R12 Sgemm - NAN

PostPosted: Fri Feb 17, 2012 12:52 pm
by bballmitch2
Hello, I'm using CULA R12 (CUDA 4.0) in my current project. I'm using Linux, with an Nvidia GTX 570 graphics card. I make the following call in my code:

int m = cudaLowerBp_rows; //100
int n = 1;
int k = cudaLowerBp_cols; //1280
int lda = m;
int ldb = k;
int ldc = m;
culaStat = culaDeviceSgemm('N', 'N', m, n, k, 1.0, cudaLowerBp, lda, cudaPartialDataTemp, ldb, 0.0, cudaHairCoeffs, ldc);

I've verified that all of the inputs have valid and correct data, and the culaStat does not give any errors. However, all values in the output from that call (cudaHairCoeffs) are NaN. I have no idea what is causing this problem. In addition, I can't imagine what could cause an output of NaN from a matrix multiply operation - its not like I'm in danger of dividing by zero.

Is there something obvious that I'm doing wrong?
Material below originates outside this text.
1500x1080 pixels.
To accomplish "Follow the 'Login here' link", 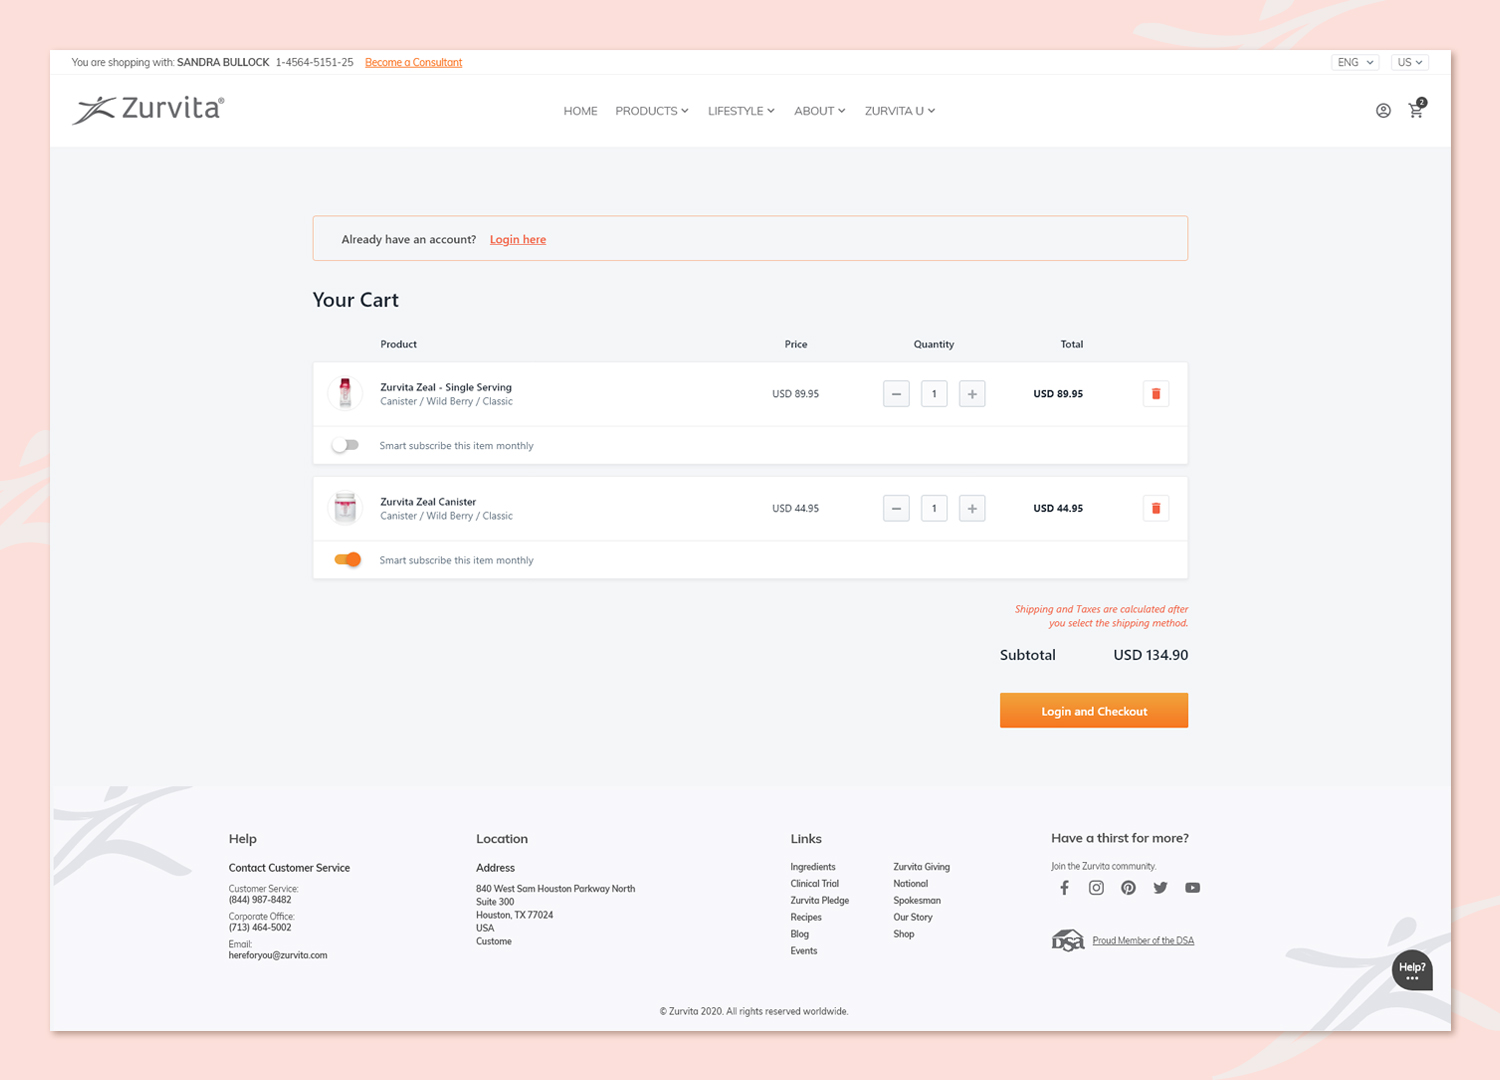I will 517,240.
Or maybe its a bug in that function call? Any help would be much appreciated!

Re: R12 Sgemm - NAN

PostPosted: Fri Feb 17, 2012 1:13 pm
by bballmitch2
Also, I should mention that cudaHairCoeffs has allocated, but not initialized memory. According to the CULA Programmer's guide, this shouldn't be a problem when beta = 0.0.

Re: R12 Sgemm - NAN

PostPosted: Mon Feb 20, 2012 6:18 am
by john
Have you checked the status code that was returned?